Brow Beat

Death to Amazeballs

Gwyneth Paltrow helped the cause of amazeballs by saying it on Glee (FOX)

Katy Steinmetz had a delightful rundown yesterday in Time of some of 2012’s worst words and phrases: the ones that popped up everywhere, like evil prairie dogs, making you long for a society that communicated solely through pictographs. Her bag of verbal irritants included YOLO, adorkable, mommy porn, and zombie apocalypse.

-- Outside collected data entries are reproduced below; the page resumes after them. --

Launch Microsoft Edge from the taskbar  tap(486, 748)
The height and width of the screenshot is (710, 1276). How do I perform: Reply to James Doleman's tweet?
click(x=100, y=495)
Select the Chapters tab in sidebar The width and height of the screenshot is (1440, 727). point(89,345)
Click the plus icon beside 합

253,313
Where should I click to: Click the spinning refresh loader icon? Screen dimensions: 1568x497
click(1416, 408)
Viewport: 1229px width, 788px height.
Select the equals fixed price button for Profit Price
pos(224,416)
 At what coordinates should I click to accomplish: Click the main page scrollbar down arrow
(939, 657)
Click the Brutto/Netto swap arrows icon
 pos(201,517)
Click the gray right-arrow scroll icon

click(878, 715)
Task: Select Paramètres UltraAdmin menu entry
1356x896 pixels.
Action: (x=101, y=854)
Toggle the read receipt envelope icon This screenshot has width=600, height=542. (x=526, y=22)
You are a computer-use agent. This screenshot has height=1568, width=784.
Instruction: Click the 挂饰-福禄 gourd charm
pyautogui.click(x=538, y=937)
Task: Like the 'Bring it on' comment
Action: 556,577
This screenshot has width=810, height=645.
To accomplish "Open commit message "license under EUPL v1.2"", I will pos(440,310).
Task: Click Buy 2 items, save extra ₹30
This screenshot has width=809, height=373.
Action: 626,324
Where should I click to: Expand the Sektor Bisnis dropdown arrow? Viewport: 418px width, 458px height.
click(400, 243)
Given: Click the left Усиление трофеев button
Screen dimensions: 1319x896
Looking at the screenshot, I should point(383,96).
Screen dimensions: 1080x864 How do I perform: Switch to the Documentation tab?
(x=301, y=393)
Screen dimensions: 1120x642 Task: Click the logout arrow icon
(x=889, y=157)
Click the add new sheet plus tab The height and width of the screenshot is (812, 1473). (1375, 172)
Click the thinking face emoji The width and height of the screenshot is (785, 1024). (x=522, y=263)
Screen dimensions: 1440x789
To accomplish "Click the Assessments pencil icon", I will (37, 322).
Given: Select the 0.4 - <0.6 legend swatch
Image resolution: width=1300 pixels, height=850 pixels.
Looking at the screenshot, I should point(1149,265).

But towering above these in sheer horribleness is one word that I couldn’t even believe Steinmetz hadn’t made up, despite mounting Twitter evidence to the contrary: amazeballs. I suppose the idea is to convey cake balls, or perhaps some other type of balls, made of amazing. And then, by conjuring this Deep Image—which in its reluctance to be visualized puts Robert Bly to shame—to fan outward into abstraction, so that anything can be amazeballs: you, me, your go-to holiday outfit, brownies (which are square, and have nothing to do with balls of any kind). It is frightening.

I felt so traumatized by my discovery of amazeballs that I dropped everything and tried to prove that it (they?) didn’t exist. But in September 2012, amazeballs rolled into the Collins Online Dictionary, with the definition “an expression of enthusiastic approval.” The Urban Dictionary glosses it thusly: “Basically beyond amazing. Being so awesome that a regular word can’t describe you.” It appeared on PerezHilton.com as early as 2009—at which point multiple commenters implored the blogger to “stop trying to make amazeballs happen.” (Please! Use fetch instead!) On June 15, 2009, amazeballs started trending on Twitter, prompting Hilton to fire off a series of victory tweets about his contribution to the lexicon. But trouble brewed on the horizon: The comedy duo Jessica and Hunter posted a YouTube video on June 23 claiming that they had invented the term. Cue turf war.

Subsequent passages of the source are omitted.